Anne-baba; bağlılığın, fedakârlığın,
cömertliğin, karşılık beklemeden vermenin ve sevmenin sembolüdür.
Sebeb-i vücudumuz olan anne-babalarımız
senenin bir gününde hatırlanıp diğer zamanlarda ihmal edilecek varlıklar
değildirler. Onlar ömür boyu sevgiye, saygıya, hürmete layık olan insanlardır.

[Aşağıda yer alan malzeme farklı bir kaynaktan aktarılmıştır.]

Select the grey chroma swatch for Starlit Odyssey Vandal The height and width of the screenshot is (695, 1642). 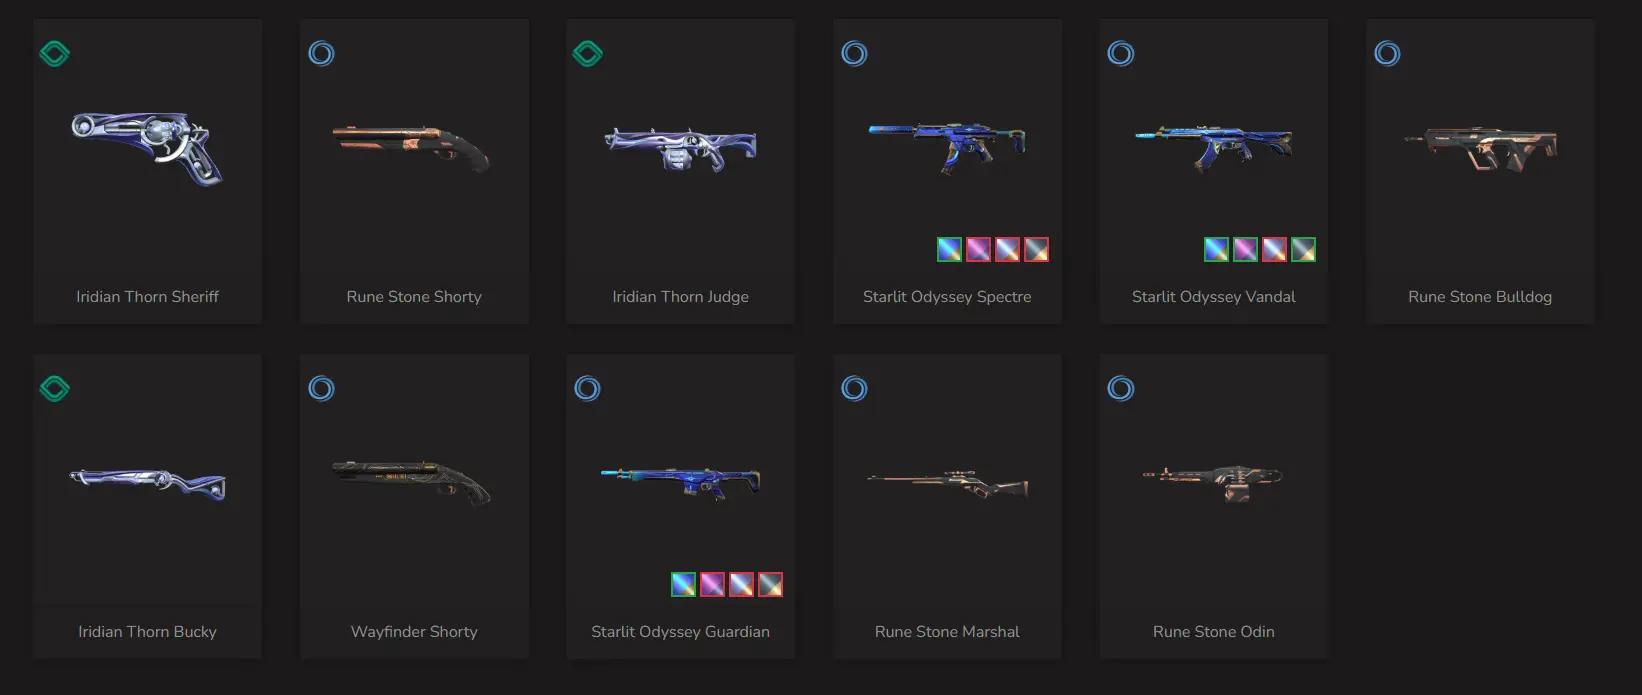1303,249
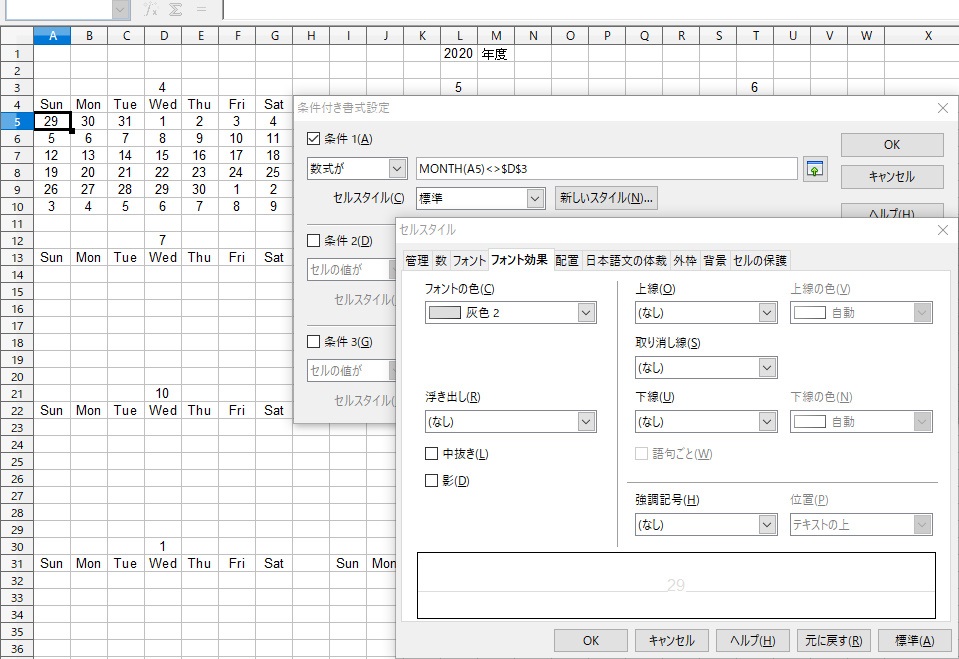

Ne mutlu anne-babalarının rızasını kazanarak dünya ve ahiret huzuruna
erebilenlere.
Sözlerimi Nobel Edebiyat Ödülü alan yazarımız Orhan Pamuk’un: “Her erkeğin
ölümü, babasının ölümüyle başlar.” cümlesiyle noktalarken şu dörtlüklerimle huzurunuzdan
ayrılmak istiyorum:
Babalar, dedeler,
Analar, nineler.
Dün buradaydılar,
Bugün nerdedirler?
Amcalar, dayılar,
Halalar, teyzeler.
Dün buradaydılar,
Bugün nerdedirler?
Bacılar, edeler,
Yavrular, bebeler.
Bugün burdadırlar,
Yarın nerdedirler?
Bunları gören gözler,
Her an onları özler.
Bugün burdayız ama,
Yarın nerdeyiz bizler?”
Ödülü aldığında duygulu dakikalar
yaşayan Fehmi Genç, babalar günü gibi anlamlı ve önemli bir günde hayatının en
değerli ödülünü aldığını ifade ederek, kendisini böylesine anlamlı bir ödüle
layık gören kadirşinas YOYAV’lı kardeşlerine şükran ve minnet duygularını
dilegetirdi ve tarihî vakıf anlayışını günümüze yansıtıp yaşatılması yolunda
çaba ve çalışmalarını sürdürerek birçok yeniliğe imza atan Dr. İbrahim Ateş’e
sağlık ve saadet içinde mutlu bir hayat niyazında bulundu.